Story and photography By Sherry Krueger
When my friend Russ asked me to fly to Camp Anjigami, Ontario for the adventure of a lifetime, it took me a microsecond to answer.
“Ummm, yes!” I said.
I had never been camping on this remote paradise on the northeast corner of Lake Superior in Ontario. Flying there in a seaplane was an exciting idea. And the thought of being surrounded by chains of lakes, endless miles of nature and no cars was serene and inviting.
I began preparing my senses for a camping vacation without technology: no cell phone, television, electricity—not even Morse code. The thought of being at least an hour’s flight away from the nearest town with a hospital or a convenience store felt refreshingly scary. In my head, I was already kicking back in a rocking chair.
Like landing in a canoe at 60 mph
Russ brought the plane down on for a flawless water landing on Anjigami Lake. To hear and feel the belly of the plane touch the water was like being in an enclosed metal canoe at 60 mph. We taxied to the beach, hopped out into the water, tied the plane to a post and greeted our hostess.
The main camp consists of the main house, several beautiful guest cabins, a dining cabin with a full kitchen and a million-dollar view, an activity cabin for games, a barn, Craig’s workshop, a nice pier with kayaks and canoes, and plenty of room for camping. Guests who don’t want to fly in can drive or take the scenic Algoma Central Railway.

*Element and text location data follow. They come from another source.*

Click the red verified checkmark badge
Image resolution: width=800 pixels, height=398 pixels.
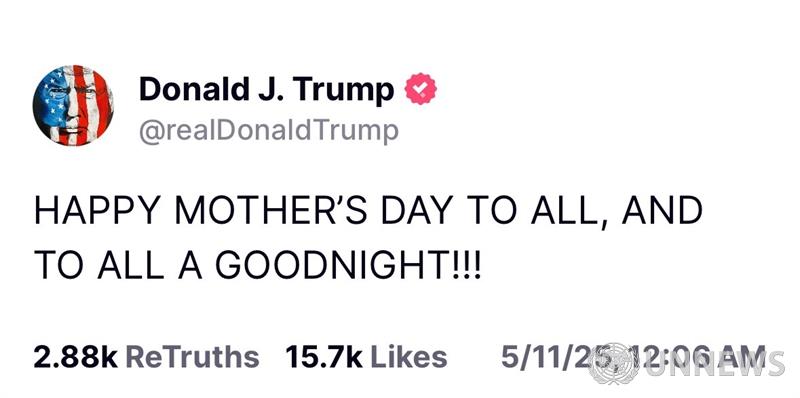tap(420, 89)
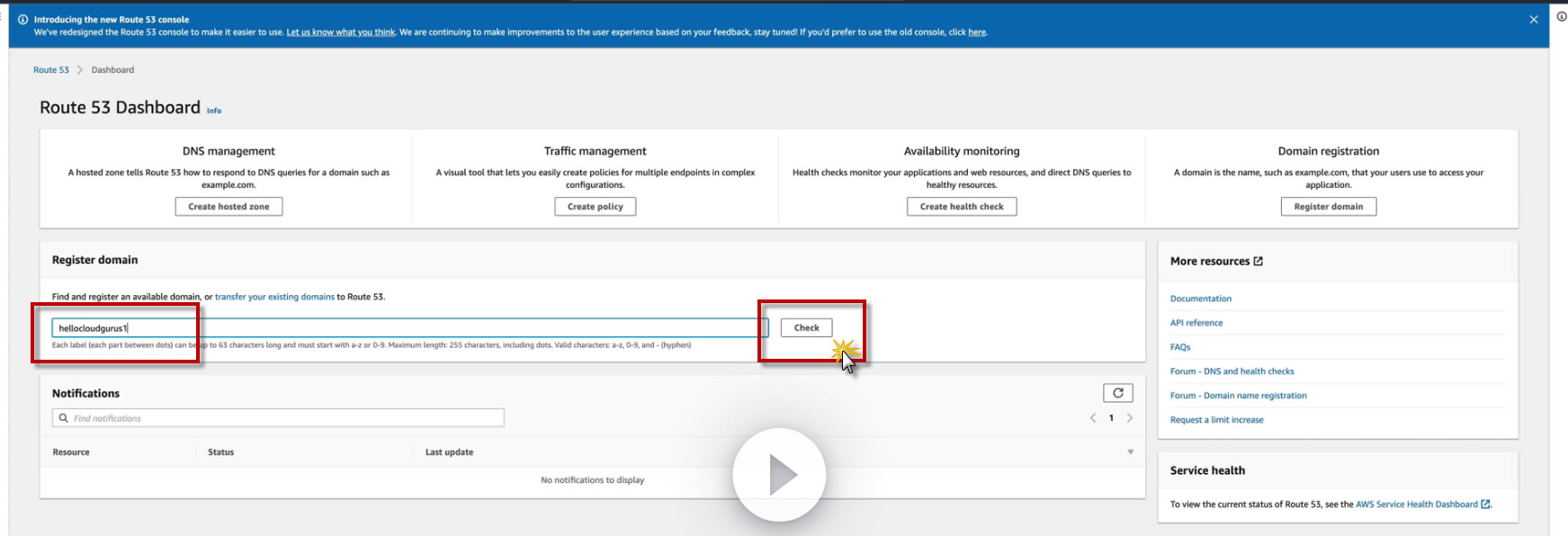1568x536 pixels.
Task: Click the Create hosted zone button
Action: coord(228,207)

Russ and I planned to spend a couple of days camping at the main lodge on Anjigami Lake and then fly to one of Craig and Linda’s five remote cabins.
Nature and her beauty
A seaplane and floatplane fly-in was going on that weekend at the camp’s headquarters. People came from Michigan, Wisconsin, Georgia, Florida, Switzerland and the local area. The bay was their parking lot. Planes were tied to piers, posts, volleyball nets—if it didn’t move, there was a plane tied to it.

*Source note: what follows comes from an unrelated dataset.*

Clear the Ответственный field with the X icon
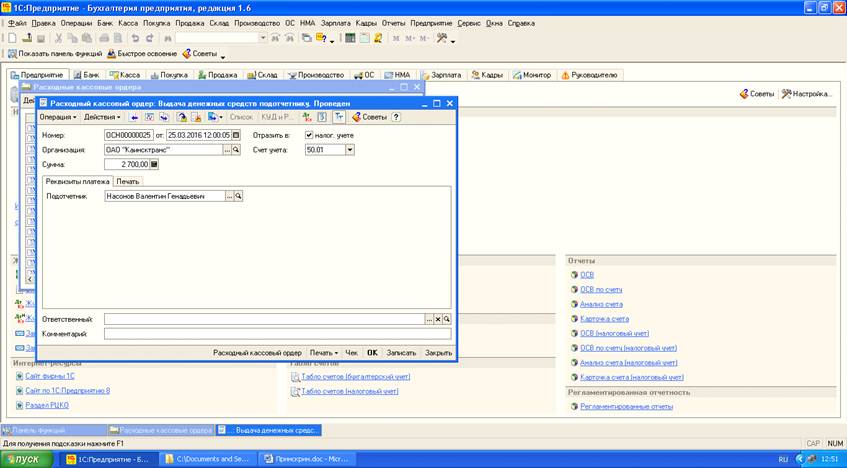 click(437, 318)
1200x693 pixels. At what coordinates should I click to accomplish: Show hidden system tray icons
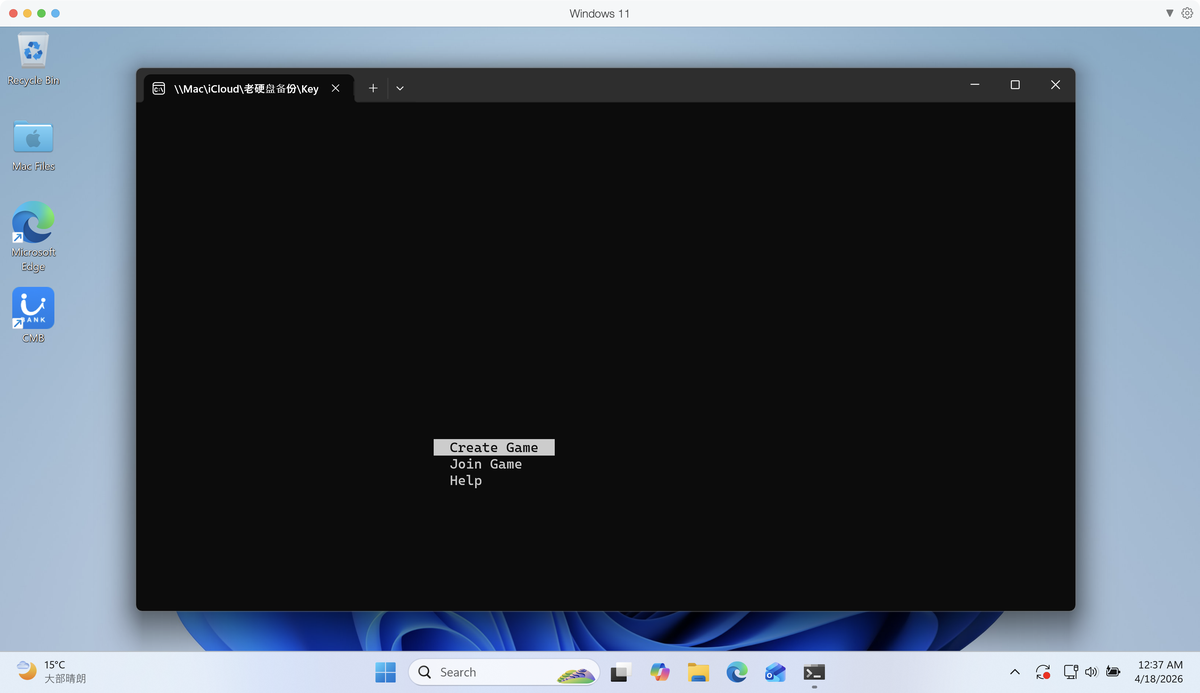coord(1015,672)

At camp we enjoyed a wonderful dinner and fish fry prepared by the neighbors and supervised by Linda. After dinner, the group met in the activity cabin for a real treat: local musicians, guitars tin hand, all with really great voices. The band played all night, with Russ singing along to nearly every song.
We spent our last morning there getting ready for our next adventure, the cabin on Fulcher Lake. We packed food, clothes, a 5-gallon gas tank and a nine-horsepower engine into the plane. We landed in the middle of Fulcher Lake and slowly made our way to the cabin, which was a little place with only the basics: refrigerator, stove, oven, table, dishwasher (just kidding), composting toilet (not kidding), grill, boat, oars, life vests and so on.
Linda and Craig had somehow managed to get boats to the remote locations so we could portage from one lake to another. Once we unloaded all our things from the plane and carried them to the cabin, Russ attached the engine to one of the aluminum boats. We slowly cruised along the rocky shoreline. Now and then the loons called out, and we heard the rustle of the trees and a moose grunting. Other than that it was perfectly silent, and the silence was wonderful.
I could have stayed for a while, camping, climbing rocks and listening to the loons, but we had another lake to get to. Russ followed the map to a leg of the lake that led into a river. We had a grand time on the next lake, too. The week was perfect. I would recommend this once-in-a-lifetime adventure to anybody—especially those who are looking to go camping and be one with nature and her beauty.